1972: • EPA bans DDT, a cancer-causing pesticide, and requires extensive review of all pesticides.
• The U.S. and Canada agree to clean up the Great Lakes, which contain 95 percent of America’s fresh water and supply drinking water for 25 million people.
• Congress passes the Clean Water Act, limiting raw sewage and other pollutants flowing into rivers, lakes and streams.
• Only 36 percent of the nation’s assessed stream miles were safe for uses such as fishing and swimming.
1973: • EPA begins phasing out leaded gasoline.
• EPA issues its first permit limiting a factory’s polluted discharges into waterways.
1974: • Congress passes the Safe Drinking Water Act, allowing the EPA to regulate the quality of public drinking water.
1975: • Congress establishes fuel economy standards and sets tail-pipe emission standards for cars, resulting in the introduction of catalytic converters.
1976: • Congress passes the Resource Conservation and Recovery Act, regulating hazardous waste from its production to its disposal.
• EPA begins phase-out of cancer-causing PCB production and use.
1978: • Residents discover that Love Canal in New York is contaminated by buried leaking chemical containers.

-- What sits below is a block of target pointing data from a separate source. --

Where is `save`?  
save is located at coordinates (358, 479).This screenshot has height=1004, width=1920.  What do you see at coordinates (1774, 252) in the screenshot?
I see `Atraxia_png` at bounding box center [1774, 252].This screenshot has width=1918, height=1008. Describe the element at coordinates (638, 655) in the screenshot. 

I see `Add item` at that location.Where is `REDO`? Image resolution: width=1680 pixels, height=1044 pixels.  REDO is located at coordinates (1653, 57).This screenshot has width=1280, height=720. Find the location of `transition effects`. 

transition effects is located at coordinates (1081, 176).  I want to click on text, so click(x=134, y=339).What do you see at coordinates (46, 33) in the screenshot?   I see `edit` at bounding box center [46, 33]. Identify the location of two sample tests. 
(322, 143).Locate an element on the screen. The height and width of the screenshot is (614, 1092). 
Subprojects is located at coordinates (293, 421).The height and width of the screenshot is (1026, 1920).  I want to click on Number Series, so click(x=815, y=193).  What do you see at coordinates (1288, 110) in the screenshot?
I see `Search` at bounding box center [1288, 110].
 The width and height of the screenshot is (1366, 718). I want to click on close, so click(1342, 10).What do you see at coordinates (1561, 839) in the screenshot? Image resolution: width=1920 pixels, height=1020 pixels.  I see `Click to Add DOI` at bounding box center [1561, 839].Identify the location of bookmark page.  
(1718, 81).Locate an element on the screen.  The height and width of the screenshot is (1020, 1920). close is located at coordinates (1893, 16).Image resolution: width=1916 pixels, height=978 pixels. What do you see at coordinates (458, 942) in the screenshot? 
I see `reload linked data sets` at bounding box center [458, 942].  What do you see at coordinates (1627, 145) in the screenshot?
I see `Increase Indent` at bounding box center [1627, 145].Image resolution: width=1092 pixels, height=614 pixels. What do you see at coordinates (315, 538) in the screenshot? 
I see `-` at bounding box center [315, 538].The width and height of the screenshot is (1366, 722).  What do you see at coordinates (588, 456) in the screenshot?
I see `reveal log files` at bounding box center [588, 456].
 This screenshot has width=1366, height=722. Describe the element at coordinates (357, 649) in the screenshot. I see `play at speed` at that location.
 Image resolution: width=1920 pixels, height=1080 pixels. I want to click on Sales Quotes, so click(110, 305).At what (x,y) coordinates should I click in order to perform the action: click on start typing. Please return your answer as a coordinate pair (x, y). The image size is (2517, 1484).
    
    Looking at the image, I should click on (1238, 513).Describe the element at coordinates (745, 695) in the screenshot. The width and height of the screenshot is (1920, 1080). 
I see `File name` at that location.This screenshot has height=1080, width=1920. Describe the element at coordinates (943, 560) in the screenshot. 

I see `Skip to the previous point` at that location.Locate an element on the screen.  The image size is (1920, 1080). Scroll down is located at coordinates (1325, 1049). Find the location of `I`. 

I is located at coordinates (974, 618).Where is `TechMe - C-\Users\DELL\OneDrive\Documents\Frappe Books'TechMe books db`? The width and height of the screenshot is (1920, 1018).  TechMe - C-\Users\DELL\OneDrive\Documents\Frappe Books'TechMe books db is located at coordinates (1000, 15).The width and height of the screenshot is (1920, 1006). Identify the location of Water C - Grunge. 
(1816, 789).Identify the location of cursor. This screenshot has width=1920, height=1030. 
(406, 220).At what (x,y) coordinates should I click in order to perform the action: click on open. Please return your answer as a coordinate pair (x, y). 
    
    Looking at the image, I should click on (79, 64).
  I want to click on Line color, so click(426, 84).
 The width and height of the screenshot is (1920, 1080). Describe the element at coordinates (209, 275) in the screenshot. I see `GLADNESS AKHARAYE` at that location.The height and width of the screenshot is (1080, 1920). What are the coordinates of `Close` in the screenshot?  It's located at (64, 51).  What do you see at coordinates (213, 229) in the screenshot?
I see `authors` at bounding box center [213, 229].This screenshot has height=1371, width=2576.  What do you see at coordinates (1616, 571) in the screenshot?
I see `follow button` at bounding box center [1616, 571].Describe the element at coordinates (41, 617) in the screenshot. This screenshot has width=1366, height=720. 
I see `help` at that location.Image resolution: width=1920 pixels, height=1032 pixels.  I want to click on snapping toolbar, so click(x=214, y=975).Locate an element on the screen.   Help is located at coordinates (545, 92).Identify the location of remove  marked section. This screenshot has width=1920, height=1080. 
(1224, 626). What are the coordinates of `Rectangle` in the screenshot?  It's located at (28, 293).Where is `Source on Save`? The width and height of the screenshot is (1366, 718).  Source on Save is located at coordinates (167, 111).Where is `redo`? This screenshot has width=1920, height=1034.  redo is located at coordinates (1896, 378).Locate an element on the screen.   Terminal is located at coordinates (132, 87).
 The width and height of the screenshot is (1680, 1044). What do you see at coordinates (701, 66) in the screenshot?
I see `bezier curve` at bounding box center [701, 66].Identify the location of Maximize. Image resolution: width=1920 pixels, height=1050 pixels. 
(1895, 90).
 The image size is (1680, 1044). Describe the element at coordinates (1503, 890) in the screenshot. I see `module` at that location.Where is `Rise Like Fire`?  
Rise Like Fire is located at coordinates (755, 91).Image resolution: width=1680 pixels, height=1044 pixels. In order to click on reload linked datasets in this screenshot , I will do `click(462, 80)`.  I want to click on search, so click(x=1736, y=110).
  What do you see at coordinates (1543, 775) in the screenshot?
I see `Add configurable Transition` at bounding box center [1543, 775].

• The federal government bans chlorofluorocarbons (CFCs) as propellants in aerosol cans because CFCs destroy the ozone layer, which protects the earth from harmful ultraviolet radiation.
1979: • Three Mile Island nuclear power plant accident near Harrisburg leads to increased awareness and discussion about nuclear power safety. EPA and other agencies monitor radioactive fallout.
1980: • Congress creates Superfund to clean up hazardous waste sites. Polluters are made responsible for cleaning up the most hazardous sites.
1982: • Congress enacts laws for safe disposal of nuclear waste.
1986: • Congress declares the public has a right to know when toxic chemicals are released into air, land and water.
1987: • The U.S. signs the Montreal Protocol, pledging to phase out production of CFCs.
• Medical and other waste washes up on shores, closing beaches in New York and New Jersey.
1988: • Congress bans ocean dumping of sewage sludge and industrial waste.
1990: • Congress passes the Clean Air Act Amendments, requiring states to demonstrate progress in improving air quality.
• EPA’s Toxic Release Inventory tells the public which pollutants are being released from specific facilities in their communities.
• President George H.W. Bush signs the Pollution Prevention Act, emphasizing the importance of preventing — not just correcting — environmental damage.
1991: • Federal agencies begin using recycled content products.
1992: • EPA launches the Energy Star Program
1993: • President Bill Clinton directs the federal government to use its $200 billion annual purchasing power to buy recycled and environmentally preferable products.
1994: • EPA launches its Brownfields Program to clean up abandoned, contaminated sites to return them to productive community use.
• The EPA issues new standards for chemical plants that will reduce toxic air pollution by more than a half-million tons each year — the equivalent of taking 38 million vehicles off the road annually.
1995: • EPA requires municipal incinerators to reduce toxic emissions by 90 percent from 1990 levels.
1996: • Public drinking water suppliers are required to inform customers about chemicals and microbes in their water.
• EPA requires that home buyers and renters be informed about lead-based paint.
• President Clinton signs the Food Quality Protection Act to tighten standards for pesticides used to grow food
1997: • EPA issues tough new air quality standards for smog and soot.
1999: • President Clinton announces new emissions standards for cars, sport utility vehicles, minivans and trucks, requiring them to be 77 percent to 95 percent cleaner.
2000: • EPA establishes regulations requiring more than 90 percent cleaner heavy duty highway diesel engines and fuel.
2003: • President George W. Bush signs the Healthy Forests Restoration Act, helping to prevent forest fires and safeguard and preserve the nation’s forests.
• More than 4,000 school buses will be retrofitted through the Clean School Bus USA program, removing 200,000 pounds of particulate matter from the air over the next 10 years.